Door wederkerigheid geldt hetzelfde bij ontvangst: de versterking neemt niet af onder de 1,5, ongeacht de grootte van de dipool. Als we een kwartgolfdipool vergelijken met een extreem kleine dipool zonder verlies, ontvangen ze elk ongeveer hetzelfde vermogen (een winst van respectievelijk 1,64 versus 1,5), maar de stroom en spanning in het geval van de kleine dipool zullen extreem groot zijn vanwege het enorme reactieve vermogen .
Opmerkingen
- De impliciete voorwaarde van antenneversterking is een overeenkomende voedingspuntimpedantie. Als je vanuit een ontvangstperspectief aan Ae denkt, als de antenne-impedantie R-jX is en de belastingsimpedantie R + jX, dan wordt het maximaal beschikbare vermogen overgedragen van de antenne naar de belasting. En aangezien dit verliesloos is in het geïdealiseerde geval, is er geen extra herstraling van de antenne. Wat mis ik?

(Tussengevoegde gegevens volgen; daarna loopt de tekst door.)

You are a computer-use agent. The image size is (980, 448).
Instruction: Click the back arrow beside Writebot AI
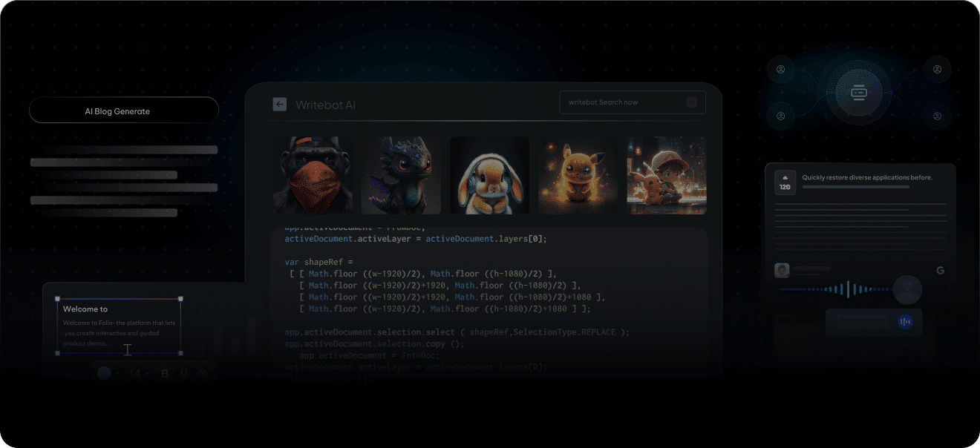tap(279, 105)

- @ GlennW9IQ Niets. Ik ‘ weet niet zeker wat je ‘ bedoelt. Ik ben het niet ‘ oneens met iets in je antwoord, ik dacht dat ik ‘ een andere benadering zou kiezen. En ik dacht ook dat ik ‘ d erop wees dat de eerste zin van de vraag onjuist is.
- Ik was niet ‘ t het tegenover elkaar stellen van onze twee antwoorden, maar ik probeerde de logica van je derde tot en met de laatste alinea te begrijpen vanuit een ontvangstperspectief.
- @ GlennW9IQ Meer duidelijker na herformulering?
- Trouwens – ik hou echt van uw kracht ontvangen / bestralingsdefinitie.